Love and Consequences: A Memoir of Hope and Survival by Jones detailed the experiences of the author who was half white and half Native American and moved from one foster home to another as a child. Growing up in gang-infested South-Central Los Angeles, she was also a drug runner for a gang. Published in 2008, the book became a bestseller but her older sister recognised her in a photograph in a newspaper article and contacted the book’s publishers, exposing her story as fake. It turns out Jones was actually Margaret Seltzer, a thirty-something white woman who was brought up by her biological parents in a prosperous neighbourhood in Los Angeles and attended an exclusive religious private school. She admitted that she made up the tale but said many of the details in her book were based on the experiences of people she met while trying to turn youngsters away from crime in Los Angeles. The book’s publisher recalled all unsold copies of the book and offered refunds to anyone who had purchased it.
It has been referred to as “the greatest literary hoax of the 20th century” and Time magazine proclaimed Clifford Irving as “con man of the year” in a cover story. The con? Claiming he was writing the autobiography of reclusive billionaire Howard Hughes. Clifford contacted publisher McGraw-Hill in 1971, saying that he had Howard’s permission to write a tell-all biography. This was certainly interesting to the literary community as Howard had withdrawn from public life for more than 10 years. Clifford received a US$750,000 advance from the publisher, as well as a payment from Life magazine, which wanted to publish excerpts from the upcoming book. He researched Howard together with co-author Richard Suskind, and the duo even ‘interviewed’ each other, pretending to be Howard. Clifford went on trips to ‘meet’ with Howard but it turns out these were actually covert trysts with his mistress. He forged letters by Howard which encouraged publication of the book and even appeared on the TV show 60 Minutes to vouch for the book’s authenticity.
However, less than a year later, Howard came out of hiding to announce that the book was fake. Clifford was sentenced to two-and-a-half years in prison, and his wife was sent to jail in Switzerland, for her role in opening a Swiss bank account with a fake passport, in oder to deposit the fees they received. Clifford released The Hoax in 1981, which gave his account of these events and, in 2006, the book was turned into a movie starring Richard Gere. Clifford died in December 2017 at 87.

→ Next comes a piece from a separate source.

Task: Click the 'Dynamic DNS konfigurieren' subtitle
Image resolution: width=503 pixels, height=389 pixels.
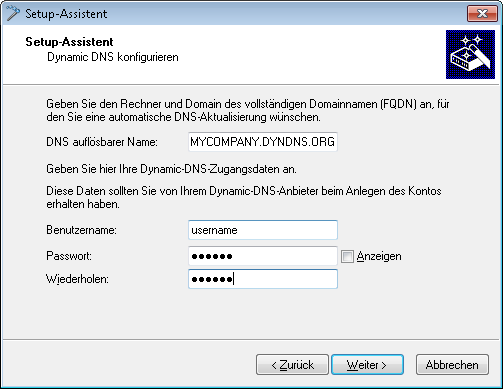Action: [x=113, y=57]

If you watched 2018’s Can You Ever Forgive Me?, you’ll know the story of Lee Israel. Based on Lee’s confessional autobiography of the same name, the movie starred Melissa McCarthy and Richard E. Grant and was nominated for three Oscars. Lee had a fairly successful career as a biographer but when her career came to a standstill, she struggled to make ends meet. Surviving on welfare, she turned to a life of crime, with forgery as her chosen transgression. She fabricated around 400 letters, claiming to be written by the likes of Ernest Hemingway and Dorothy Parker. When her crimes were eventually discovered, Israel pleaded guilty and was sentenced to six months house arrest with five years probation. She died in December 2014 at 75.